[[ GIVEN RECORDS, beginning ]]
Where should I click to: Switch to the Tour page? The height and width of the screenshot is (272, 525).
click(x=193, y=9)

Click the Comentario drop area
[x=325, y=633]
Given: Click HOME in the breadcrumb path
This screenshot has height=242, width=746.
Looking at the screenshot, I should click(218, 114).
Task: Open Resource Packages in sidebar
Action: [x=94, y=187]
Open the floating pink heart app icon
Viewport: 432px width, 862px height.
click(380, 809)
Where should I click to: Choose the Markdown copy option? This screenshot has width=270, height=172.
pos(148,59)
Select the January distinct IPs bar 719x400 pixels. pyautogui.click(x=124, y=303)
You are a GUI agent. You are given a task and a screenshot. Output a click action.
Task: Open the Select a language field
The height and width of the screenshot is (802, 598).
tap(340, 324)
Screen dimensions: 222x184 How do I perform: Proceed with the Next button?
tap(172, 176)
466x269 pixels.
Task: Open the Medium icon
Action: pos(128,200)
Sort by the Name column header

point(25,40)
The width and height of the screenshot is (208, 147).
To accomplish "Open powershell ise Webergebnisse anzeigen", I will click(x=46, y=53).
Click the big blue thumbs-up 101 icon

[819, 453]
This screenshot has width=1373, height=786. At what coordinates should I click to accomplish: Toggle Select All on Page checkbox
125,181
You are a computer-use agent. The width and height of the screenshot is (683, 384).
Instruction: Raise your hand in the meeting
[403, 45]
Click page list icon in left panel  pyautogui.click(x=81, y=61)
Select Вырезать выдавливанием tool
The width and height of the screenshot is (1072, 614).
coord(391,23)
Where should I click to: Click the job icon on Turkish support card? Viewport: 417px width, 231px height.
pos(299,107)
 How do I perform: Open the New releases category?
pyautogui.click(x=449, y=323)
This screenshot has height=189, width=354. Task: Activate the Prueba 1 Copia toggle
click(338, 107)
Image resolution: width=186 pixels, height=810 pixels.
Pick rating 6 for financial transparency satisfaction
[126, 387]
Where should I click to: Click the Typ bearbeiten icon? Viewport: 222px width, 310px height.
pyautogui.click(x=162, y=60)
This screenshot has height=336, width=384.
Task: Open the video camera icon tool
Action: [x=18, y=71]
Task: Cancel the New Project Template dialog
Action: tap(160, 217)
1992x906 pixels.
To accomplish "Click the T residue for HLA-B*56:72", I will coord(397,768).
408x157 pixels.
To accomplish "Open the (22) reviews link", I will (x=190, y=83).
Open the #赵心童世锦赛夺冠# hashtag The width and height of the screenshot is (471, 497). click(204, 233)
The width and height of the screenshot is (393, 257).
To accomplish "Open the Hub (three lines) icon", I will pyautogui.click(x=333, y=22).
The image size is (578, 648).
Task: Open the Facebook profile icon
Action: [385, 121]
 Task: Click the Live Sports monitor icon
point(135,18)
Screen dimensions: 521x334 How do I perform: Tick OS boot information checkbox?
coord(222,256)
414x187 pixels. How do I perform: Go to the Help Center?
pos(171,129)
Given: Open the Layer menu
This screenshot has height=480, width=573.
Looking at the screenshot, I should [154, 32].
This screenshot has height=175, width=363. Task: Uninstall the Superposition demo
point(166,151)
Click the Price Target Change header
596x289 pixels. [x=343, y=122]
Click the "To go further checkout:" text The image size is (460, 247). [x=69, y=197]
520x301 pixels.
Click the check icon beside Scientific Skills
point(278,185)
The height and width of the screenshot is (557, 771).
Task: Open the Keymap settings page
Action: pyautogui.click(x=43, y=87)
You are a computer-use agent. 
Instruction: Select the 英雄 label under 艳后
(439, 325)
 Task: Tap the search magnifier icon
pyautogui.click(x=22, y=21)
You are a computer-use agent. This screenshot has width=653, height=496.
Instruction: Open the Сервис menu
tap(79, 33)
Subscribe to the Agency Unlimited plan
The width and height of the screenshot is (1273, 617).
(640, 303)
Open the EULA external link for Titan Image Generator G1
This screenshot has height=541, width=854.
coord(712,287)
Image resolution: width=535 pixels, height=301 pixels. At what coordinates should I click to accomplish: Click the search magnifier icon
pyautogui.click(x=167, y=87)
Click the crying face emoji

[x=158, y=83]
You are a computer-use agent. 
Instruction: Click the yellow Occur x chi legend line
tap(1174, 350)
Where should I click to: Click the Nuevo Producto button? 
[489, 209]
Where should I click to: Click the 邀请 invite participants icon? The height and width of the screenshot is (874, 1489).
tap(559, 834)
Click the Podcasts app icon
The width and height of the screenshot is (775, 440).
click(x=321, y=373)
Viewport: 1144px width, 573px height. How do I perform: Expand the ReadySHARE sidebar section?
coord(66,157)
[[ GIVEN RECORDS, end ]]
**BRIEF**:
Nothing but a number is wanted: report how many lines in the entries above contain the string "computer".

**YOUR RESPONSE**:
4